Below are records; copy every line among them that contains the word "computer".

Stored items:
------------------------------------------------

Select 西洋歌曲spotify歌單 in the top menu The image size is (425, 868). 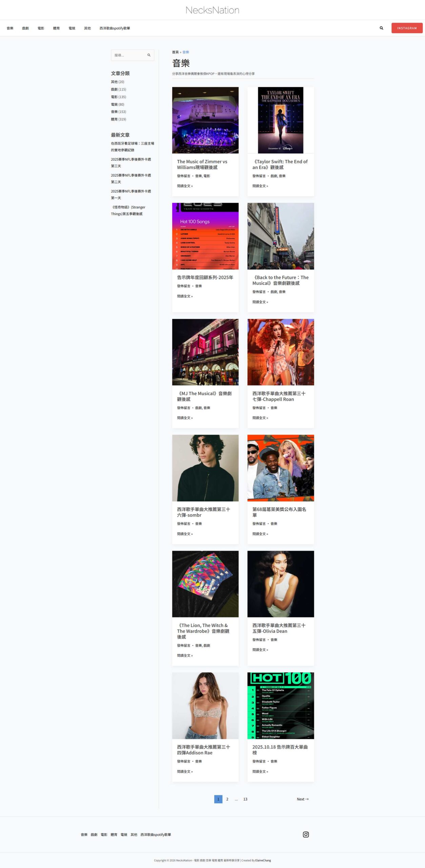pyautogui.click(x=115, y=28)
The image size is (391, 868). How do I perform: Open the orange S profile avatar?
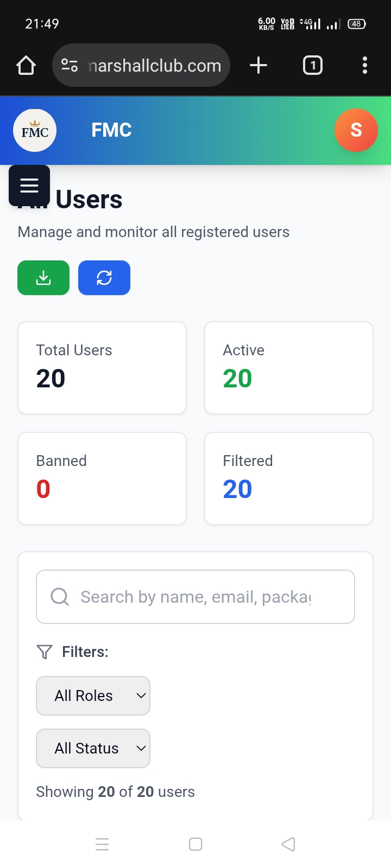coord(356,130)
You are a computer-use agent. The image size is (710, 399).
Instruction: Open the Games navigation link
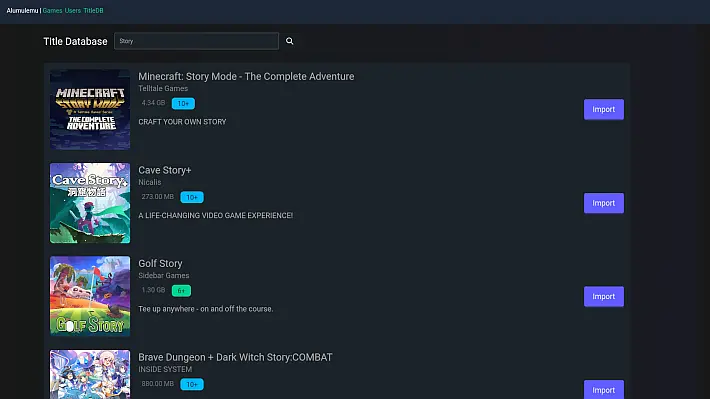tap(52, 10)
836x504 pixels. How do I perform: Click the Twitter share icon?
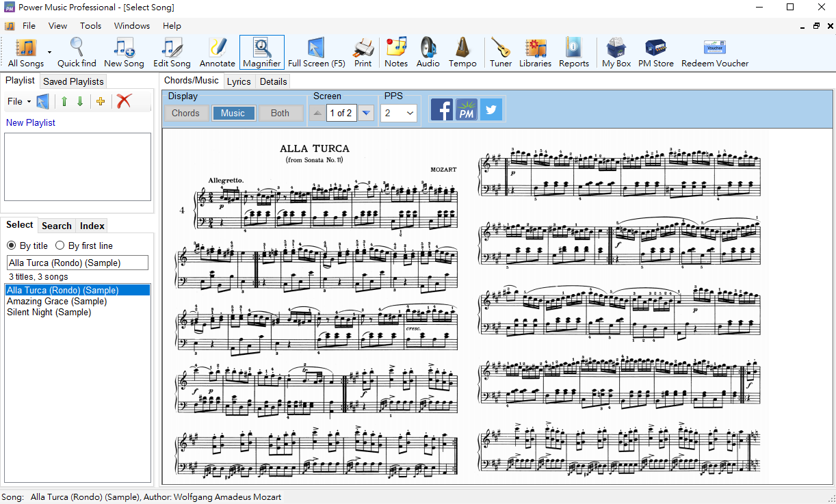pyautogui.click(x=491, y=109)
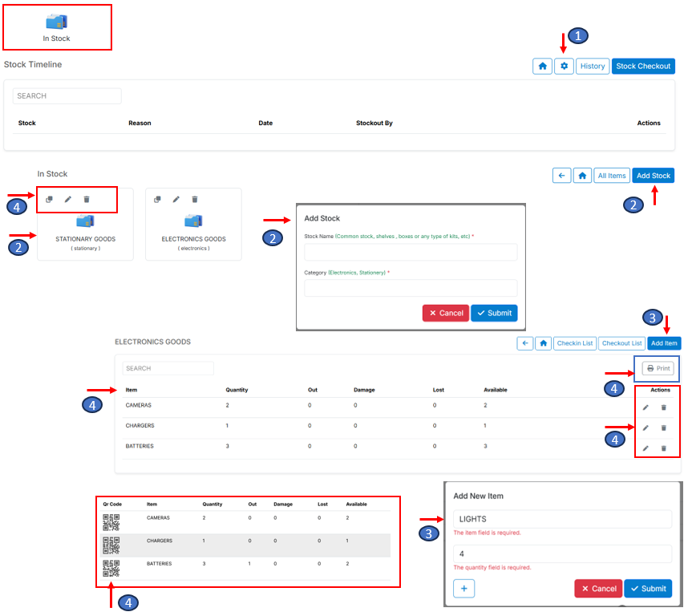Image resolution: width=688 pixels, height=616 pixels.
Task: Delete the Batteries row with trash icon
Action: [x=664, y=448]
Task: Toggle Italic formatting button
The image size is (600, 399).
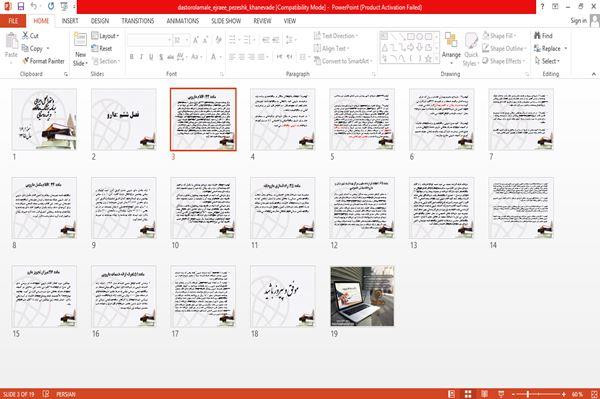Action: pos(141,57)
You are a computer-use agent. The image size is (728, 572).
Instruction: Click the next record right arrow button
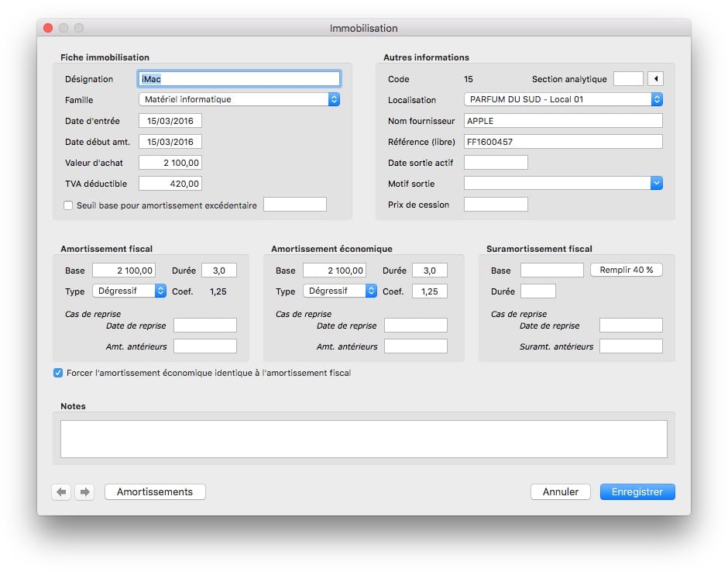click(x=84, y=492)
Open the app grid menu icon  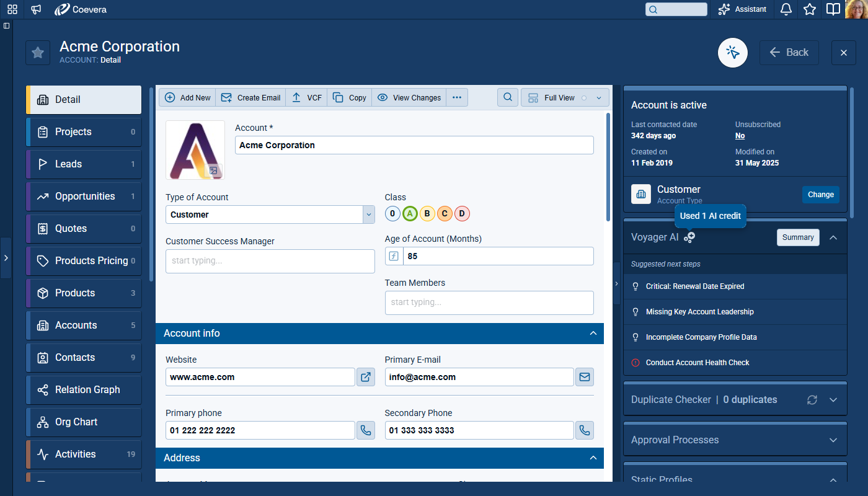click(12, 9)
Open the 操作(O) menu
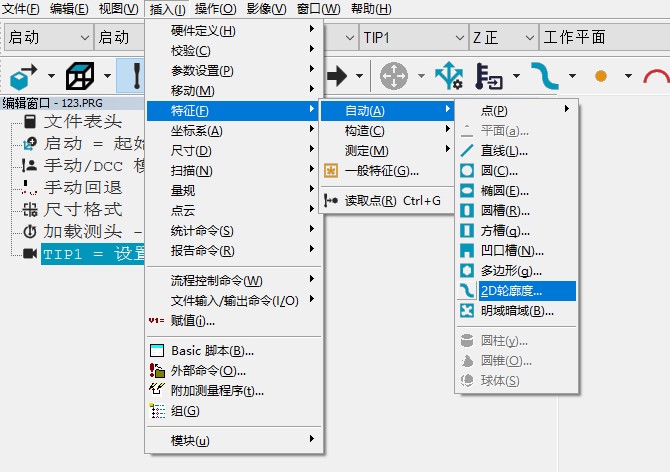This screenshot has height=472, width=670. (x=215, y=9)
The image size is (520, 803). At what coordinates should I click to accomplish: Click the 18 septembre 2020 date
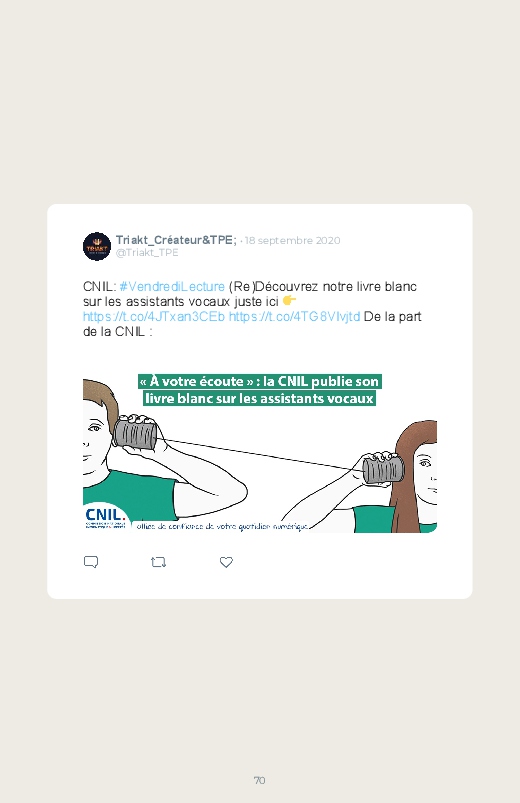coord(292,240)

------------------------------------------------

▶ _Answer space_:
You are a computer-use agent. The image size is (710, 399).
You are a computer-use agent. The image size is (728, 572).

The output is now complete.